Ihn hingegen sah ich nicht. Neben ihr stand er, die Hand um ihre Hüfte gelegt, mit leichtem Druck den Körper an sich ziehend, besitzergreifend.
„Mein“, war ihm auf die Stirn tätowiert. Auf ihrer Stirn stand jedoch nicht das Wort „sein“. Es stand etwas anderes dort. Ich konnte es nicht lesen.
„Achtzehn Riesen hab ich gestern gemacht“, raunte er ihr ins Ohr. Sein Rücken streckte sich. Oh, Du stolzer Hahn, dachte ich. Auch ich war Gockel, krähte und scharrte mit den Krallen, bis die Hühner gurrten und bereitlagen. Ich war der König im Hühnerstall, der Herr der ungelegten Eier, der Wichtigste von wichtig. „Herr Wichtig“ wurde ich getauft, kikeriki.
„Achtzehn, wie schön für Dich“, sagte sie gelangweilt.
Er grinste, dies Grinsen, dies gewisse. Mein ganzes Leben staunte ich darüber, hasste es vielleicht, bewunderte es manches Mal. Dieses besitzende Grienen. Immer war es eingetunkt in einer Tasse Öl aus dem Reich Hohn und gewürzt mit einer Prise Chayenne-Pfeffer aus fernem Lande Übermut. Dazu: „mein“, herausgeschrien ohne Stimme. Ich ahnte nicht, dass meine Freunde und Geschäftspartner eben dieses, mein freundliches und gewinnendes Lächeln, mir zusprachen: „Arroganter Scheißkerl, wenn der schon seine Mundwinkel verzieht und einen dabei überheblich mustert“, hieß es hinter meinem Rücken. War der Kerl also ein Spiegel meiner Vergangenheit? Oder: Sollte ich ihn für die Angeberei bestrafen, an den Marterpfahl der Eitelkeiten fesseln, am besten gleich erschießen? Er hatte es sich redlich verdient. Vielleicht erlöse ich ihn von meiner Qual und seiner Freude am Besitz. Ich griff mit der rechten Hand in die Jackentasche, fühlte das kalte Metall; ich könnte ihn erledigen, sie befreien. Befreien?
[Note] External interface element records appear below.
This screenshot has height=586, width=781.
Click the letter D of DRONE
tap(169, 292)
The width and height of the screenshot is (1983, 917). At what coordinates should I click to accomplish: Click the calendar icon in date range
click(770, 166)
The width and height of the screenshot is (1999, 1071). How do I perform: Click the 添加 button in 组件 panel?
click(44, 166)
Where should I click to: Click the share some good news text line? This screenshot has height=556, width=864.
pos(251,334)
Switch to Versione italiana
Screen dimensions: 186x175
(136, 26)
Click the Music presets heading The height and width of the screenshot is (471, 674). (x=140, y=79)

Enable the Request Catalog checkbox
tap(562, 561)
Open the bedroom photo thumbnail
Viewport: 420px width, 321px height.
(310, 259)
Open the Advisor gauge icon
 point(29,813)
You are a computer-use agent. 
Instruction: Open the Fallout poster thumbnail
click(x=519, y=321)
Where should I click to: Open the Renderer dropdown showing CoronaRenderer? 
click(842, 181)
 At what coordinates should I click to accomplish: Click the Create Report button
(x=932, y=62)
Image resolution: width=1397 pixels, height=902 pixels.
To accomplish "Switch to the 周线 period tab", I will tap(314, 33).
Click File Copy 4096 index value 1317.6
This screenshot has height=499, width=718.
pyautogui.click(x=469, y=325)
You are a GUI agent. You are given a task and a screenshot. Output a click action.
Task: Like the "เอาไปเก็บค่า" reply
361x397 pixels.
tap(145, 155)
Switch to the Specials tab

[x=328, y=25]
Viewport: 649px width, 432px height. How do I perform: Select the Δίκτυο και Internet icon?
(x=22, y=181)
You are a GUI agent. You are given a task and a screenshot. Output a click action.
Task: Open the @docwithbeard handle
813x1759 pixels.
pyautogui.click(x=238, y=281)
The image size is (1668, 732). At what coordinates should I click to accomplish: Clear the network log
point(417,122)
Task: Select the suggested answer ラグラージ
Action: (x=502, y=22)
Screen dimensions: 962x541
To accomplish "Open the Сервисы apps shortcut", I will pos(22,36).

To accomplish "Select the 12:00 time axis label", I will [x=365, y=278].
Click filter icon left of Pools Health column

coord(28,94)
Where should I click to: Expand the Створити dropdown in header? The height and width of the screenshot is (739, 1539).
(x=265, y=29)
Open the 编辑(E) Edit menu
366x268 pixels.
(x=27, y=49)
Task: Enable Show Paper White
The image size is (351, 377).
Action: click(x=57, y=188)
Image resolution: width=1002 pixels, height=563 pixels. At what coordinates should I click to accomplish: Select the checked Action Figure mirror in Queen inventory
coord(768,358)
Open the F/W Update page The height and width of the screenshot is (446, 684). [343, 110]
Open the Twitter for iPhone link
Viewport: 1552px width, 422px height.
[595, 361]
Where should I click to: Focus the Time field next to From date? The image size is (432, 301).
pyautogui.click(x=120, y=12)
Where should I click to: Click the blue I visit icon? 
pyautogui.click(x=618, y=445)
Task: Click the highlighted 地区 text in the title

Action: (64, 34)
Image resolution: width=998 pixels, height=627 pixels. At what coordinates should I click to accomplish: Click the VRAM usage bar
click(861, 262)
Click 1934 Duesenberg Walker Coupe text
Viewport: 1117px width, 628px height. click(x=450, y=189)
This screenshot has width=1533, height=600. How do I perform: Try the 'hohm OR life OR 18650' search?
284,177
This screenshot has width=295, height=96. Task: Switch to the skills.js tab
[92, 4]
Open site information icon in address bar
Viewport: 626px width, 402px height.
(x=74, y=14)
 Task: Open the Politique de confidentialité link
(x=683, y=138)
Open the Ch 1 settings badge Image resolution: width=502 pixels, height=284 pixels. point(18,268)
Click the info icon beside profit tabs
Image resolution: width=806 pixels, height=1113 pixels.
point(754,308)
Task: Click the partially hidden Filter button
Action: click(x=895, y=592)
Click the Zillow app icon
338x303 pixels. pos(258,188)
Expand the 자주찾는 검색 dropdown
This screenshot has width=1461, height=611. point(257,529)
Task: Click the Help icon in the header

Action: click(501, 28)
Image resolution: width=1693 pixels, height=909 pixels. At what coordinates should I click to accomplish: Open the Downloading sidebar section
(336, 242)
Die kalten Münzen wanderten durch Daumen und Zeigefinger. Und dann hielt ich ihn in den Fingern: Eins-sechs! Noch heute höre ich den Zahnarzt zu seiner Assistentin sagen: “Eins-sechs ... Extraktion ... gleich ... bereiten sie alles vor.” Noch heute fühle ich die Gänsehaut. Das war gestern.
Der Mann war vergessen, nun sah ich durch ihn.